Scammers are already exploiting Google+, using a version of the old survey trick by claiming to offer downloadable invites to the service.
With sign-up initially by invitation only, demand has been high. However, says Trend Micro fraud analyst Karla Agregado, responding to the invitation leads only to a list of surveys, one of which 'must' be answered in order to get a free invite - and which asks for the user's mobile phone number.
"At this point, it’s easy to realize that answering the IQ test is unrelated to the process of downloading a Google+ invitation, just like downloading a file is totally unnecessary to create a Google+ account," she says.
"This scheme does not lead to getting a Google+ invitation, only unnecessary charges to their phone bills, as the text at the bottom of the site implies that entering their mobile numbers will subscribe them to certain clubs, which will charge them specific amounts on a daily basis."

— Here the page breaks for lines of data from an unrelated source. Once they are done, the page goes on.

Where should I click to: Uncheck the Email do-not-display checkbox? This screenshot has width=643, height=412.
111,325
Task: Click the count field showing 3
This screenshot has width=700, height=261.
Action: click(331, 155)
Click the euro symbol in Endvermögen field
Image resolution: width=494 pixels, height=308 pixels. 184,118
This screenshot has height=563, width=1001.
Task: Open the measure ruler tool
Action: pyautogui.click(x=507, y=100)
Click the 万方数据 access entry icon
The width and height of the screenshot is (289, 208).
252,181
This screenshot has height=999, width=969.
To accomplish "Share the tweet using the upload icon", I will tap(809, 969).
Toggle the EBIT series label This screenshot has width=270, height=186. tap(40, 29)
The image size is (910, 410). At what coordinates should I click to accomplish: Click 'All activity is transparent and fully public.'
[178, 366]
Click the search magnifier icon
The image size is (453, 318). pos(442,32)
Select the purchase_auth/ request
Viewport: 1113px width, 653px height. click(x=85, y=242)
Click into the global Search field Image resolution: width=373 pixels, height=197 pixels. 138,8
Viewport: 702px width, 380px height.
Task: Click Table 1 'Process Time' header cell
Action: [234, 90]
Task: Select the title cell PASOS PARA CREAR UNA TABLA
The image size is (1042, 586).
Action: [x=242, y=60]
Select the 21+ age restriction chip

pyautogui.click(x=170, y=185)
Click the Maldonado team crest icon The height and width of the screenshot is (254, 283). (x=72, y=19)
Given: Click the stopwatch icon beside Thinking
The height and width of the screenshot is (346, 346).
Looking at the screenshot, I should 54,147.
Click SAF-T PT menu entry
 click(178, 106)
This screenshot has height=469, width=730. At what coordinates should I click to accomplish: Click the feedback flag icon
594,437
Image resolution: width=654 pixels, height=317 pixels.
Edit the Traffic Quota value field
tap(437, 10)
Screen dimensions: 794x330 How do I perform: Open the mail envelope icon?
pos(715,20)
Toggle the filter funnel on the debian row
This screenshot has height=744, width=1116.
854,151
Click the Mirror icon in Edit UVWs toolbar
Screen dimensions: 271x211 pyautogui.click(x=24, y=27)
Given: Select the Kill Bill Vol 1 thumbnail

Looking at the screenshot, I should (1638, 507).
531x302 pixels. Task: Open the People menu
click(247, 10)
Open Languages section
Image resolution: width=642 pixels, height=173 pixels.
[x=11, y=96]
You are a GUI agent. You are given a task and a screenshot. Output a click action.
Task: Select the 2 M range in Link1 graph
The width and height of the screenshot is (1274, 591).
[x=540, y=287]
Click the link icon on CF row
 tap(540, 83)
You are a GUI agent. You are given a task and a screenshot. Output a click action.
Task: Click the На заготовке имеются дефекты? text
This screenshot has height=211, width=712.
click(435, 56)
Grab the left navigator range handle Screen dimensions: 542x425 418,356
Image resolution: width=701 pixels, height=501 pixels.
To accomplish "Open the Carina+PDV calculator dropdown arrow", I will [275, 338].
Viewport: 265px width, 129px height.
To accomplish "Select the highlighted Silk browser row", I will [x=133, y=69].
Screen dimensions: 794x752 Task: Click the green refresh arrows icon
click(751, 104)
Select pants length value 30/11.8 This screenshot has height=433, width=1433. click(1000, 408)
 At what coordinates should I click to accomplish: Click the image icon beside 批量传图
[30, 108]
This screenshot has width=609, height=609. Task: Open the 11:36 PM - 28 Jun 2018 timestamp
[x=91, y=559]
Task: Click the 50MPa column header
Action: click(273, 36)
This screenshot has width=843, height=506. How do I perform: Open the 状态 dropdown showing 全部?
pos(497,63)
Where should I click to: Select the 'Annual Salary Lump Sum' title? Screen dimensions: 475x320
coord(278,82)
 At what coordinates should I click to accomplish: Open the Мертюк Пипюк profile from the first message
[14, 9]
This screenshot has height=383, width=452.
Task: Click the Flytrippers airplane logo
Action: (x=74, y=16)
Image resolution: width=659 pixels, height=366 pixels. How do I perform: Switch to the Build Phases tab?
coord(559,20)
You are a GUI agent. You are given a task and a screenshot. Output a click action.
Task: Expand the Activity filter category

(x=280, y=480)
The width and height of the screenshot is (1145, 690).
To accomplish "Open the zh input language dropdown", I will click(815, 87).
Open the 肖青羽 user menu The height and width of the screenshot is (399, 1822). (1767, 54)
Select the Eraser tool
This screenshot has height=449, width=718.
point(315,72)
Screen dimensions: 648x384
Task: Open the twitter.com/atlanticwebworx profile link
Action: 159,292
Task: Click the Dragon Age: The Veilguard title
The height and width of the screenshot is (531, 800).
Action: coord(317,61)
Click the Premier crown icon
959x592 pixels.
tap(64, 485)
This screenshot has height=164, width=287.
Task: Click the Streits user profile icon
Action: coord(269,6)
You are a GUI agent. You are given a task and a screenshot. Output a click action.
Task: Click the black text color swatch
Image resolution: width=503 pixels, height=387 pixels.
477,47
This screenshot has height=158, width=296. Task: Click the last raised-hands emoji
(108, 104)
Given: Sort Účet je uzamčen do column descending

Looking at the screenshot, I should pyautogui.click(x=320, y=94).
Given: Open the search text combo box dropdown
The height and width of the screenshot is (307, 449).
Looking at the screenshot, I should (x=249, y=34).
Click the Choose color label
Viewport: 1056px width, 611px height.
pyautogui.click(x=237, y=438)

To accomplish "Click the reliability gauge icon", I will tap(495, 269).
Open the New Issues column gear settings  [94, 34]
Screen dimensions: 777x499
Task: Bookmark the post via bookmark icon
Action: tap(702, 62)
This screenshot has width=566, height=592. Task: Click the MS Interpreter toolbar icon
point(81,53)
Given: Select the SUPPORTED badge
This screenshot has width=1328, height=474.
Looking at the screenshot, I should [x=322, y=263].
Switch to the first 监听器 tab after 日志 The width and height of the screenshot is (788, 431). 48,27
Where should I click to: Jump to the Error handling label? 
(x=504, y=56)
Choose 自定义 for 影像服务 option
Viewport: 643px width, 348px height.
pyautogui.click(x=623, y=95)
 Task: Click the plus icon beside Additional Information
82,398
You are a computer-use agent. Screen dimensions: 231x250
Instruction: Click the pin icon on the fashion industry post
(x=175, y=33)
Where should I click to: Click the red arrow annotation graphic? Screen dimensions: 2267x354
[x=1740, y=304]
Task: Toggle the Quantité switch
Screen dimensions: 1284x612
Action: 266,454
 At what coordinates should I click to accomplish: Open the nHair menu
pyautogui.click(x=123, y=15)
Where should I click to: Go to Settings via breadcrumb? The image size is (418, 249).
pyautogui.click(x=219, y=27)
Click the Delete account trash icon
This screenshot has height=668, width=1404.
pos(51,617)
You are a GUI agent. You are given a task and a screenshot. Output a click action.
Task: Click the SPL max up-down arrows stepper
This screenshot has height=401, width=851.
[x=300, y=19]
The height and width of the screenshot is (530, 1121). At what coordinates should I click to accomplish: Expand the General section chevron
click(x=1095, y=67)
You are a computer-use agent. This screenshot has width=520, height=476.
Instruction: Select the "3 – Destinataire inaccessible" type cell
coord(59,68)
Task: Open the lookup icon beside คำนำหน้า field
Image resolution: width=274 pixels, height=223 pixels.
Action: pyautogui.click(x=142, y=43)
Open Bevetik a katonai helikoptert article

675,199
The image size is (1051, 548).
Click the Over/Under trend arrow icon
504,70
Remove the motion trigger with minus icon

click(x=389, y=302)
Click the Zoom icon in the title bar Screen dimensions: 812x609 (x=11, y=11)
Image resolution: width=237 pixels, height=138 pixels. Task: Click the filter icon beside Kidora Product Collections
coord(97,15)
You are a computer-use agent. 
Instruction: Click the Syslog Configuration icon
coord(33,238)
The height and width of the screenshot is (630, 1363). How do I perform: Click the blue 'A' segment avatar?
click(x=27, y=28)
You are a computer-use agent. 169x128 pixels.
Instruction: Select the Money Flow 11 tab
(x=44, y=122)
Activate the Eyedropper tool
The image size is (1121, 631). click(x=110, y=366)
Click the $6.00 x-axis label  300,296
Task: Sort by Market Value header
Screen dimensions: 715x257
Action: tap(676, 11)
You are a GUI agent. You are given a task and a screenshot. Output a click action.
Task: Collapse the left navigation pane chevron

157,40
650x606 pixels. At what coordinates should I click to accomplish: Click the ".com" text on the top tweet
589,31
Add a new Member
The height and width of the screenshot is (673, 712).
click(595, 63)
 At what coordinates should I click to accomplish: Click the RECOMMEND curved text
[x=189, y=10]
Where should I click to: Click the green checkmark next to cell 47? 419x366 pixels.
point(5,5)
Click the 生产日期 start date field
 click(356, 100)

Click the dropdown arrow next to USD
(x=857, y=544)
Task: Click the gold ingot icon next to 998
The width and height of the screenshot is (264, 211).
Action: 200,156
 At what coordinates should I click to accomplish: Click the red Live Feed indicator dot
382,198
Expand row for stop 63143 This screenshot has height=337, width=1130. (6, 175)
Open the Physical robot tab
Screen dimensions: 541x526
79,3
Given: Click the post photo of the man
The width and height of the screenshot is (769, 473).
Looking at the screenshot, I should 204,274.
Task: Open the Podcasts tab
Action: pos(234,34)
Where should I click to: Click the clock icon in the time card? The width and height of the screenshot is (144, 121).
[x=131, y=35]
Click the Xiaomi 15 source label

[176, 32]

Meanwhile, some users are claiming that Google+Facebook, launched this week by Israeli company Crossrider, represents a security risk. RogueDarkJedi claims that the company is being 'deceptive' in claiming that the app is safe.
The app also changes search preferences to a site controlled by Crossrider, says RogueDarkJedi, and adds a signature to email messages sent using certain mail providers.
Around 100,000 people are believed to have downloaded the app.